#### [TASK DESCRIPTION]
Please copy the records below, substituting "desktop assistant" for every occurrence of "computer-use agent" and changing nothing else.

Item-locating records
(begin)
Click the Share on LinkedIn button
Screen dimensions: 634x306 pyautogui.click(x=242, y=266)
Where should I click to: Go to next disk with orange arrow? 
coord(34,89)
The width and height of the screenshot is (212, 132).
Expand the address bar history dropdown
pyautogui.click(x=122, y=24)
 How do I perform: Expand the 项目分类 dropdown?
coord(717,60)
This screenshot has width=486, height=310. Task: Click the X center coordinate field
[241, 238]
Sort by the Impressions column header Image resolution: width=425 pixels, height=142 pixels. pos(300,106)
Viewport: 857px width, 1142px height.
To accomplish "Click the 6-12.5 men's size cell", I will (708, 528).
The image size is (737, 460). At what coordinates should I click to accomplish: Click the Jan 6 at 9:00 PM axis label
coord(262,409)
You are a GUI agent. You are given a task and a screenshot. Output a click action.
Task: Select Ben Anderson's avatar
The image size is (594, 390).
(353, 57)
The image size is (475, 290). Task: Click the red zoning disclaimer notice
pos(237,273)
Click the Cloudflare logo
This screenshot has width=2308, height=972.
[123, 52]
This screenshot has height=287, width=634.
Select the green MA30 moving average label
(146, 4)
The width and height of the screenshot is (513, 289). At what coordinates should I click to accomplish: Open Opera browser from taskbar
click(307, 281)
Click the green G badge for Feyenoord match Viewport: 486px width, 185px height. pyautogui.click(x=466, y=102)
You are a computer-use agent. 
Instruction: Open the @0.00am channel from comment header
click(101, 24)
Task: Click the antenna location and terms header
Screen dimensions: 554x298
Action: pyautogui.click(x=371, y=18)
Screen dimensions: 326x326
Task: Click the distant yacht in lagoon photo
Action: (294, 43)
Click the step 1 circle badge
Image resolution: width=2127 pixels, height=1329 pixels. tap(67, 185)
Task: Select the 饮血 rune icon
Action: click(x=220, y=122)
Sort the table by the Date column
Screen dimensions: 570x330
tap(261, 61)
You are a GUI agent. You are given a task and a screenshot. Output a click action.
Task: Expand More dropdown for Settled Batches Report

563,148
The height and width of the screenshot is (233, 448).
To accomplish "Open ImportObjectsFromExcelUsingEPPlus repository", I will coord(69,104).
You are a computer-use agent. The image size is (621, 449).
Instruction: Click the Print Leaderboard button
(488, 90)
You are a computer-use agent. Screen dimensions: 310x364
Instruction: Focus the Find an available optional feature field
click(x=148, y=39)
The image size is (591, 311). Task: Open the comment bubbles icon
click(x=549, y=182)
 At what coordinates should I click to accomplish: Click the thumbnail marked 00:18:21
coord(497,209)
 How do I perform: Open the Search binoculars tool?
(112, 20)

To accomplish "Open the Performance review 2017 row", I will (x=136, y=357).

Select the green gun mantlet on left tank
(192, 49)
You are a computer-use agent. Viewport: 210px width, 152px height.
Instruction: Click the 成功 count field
(end)
#### [SOLUTION]
Click the Share on LinkedIn button
Screen dimensions: 634x306 pyautogui.click(x=242, y=266)
Where should I click to: Go to next disk with orange arrow? 
coord(34,89)
The width and height of the screenshot is (212, 132).
Expand the address bar history dropdown
pyautogui.click(x=122, y=24)
 How do I perform: Expand the 项目分类 dropdown?
coord(717,60)
This screenshot has width=486, height=310. Task: Click the X center coordinate field
[241, 238]
Sort by the Impressions column header Image resolution: width=425 pixels, height=142 pixels. pos(300,106)
Viewport: 857px width, 1142px height.
To accomplish "Click the 6-12.5 men's size cell", I will (708, 528).
The image size is (737, 460). At what coordinates should I click to accomplish: Click the Jan 6 at 9:00 PM axis label
coord(262,409)
You are a GUI agent. You are given a task and a screenshot. Output a click action.
Task: Select Ben Anderson's avatar
The image size is (594, 390).
(353, 57)
The image size is (475, 290). Task: Click the red zoning disclaimer notice
pos(237,273)
Click the Cloudflare logo
This screenshot has width=2308, height=972.
[123, 52]
This screenshot has height=287, width=634.
Select the green MA30 moving average label
(146, 4)
The width and height of the screenshot is (513, 289). At what coordinates should I click to accomplish: Open Opera browser from taskbar
click(307, 281)
Click the green G badge for Feyenoord match Viewport: 486px width, 185px height. pyautogui.click(x=466, y=102)
You are a desktop assistant. 
Instruction: Open the @0.00am channel from comment header
click(101, 24)
Task: Click the antenna location and terms header
Screen dimensions: 554x298
Action: pyautogui.click(x=371, y=18)
Screen dimensions: 326x326
Task: Click the distant yacht in lagoon photo
Action: (294, 43)
Click the step 1 circle badge
Image resolution: width=2127 pixels, height=1329 pixels. tap(67, 185)
Task: Select the 饮血 rune icon
Action: click(x=220, y=122)
Sort the table by the Date column
Screen dimensions: 570x330
tap(261, 61)
You are a GUI agent. You are given a task and a screenshot. Output a click action.
Task: Expand More dropdown for Settled Batches Report

563,148
The height and width of the screenshot is (233, 448).
To accomplish "Open ImportObjectsFromExcelUsingEPPlus repository", I will coord(69,104).
You are a desktop assistant. The image size is (621, 449).
Instruction: Click the Print Leaderboard button
(488, 90)
You are a desktop assistant. Screen dimensions: 310x364
Instruction: Focus the Find an available optional feature field
click(x=148, y=39)
The image size is (591, 311). Task: Open the comment bubbles icon
click(x=549, y=182)
 At what coordinates should I click to accomplish: Click the thumbnail marked 00:18:21
coord(497,209)
 How do I perform: Open the Search binoculars tool?
(112, 20)

To accomplish "Open the Performance review 2017 row", I will (x=136, y=357).

Select the green gun mantlet on left tank
(192, 49)
You are a desktop assistant. Viewport: 210px width, 152px height.
Instruction: Click the 成功 count field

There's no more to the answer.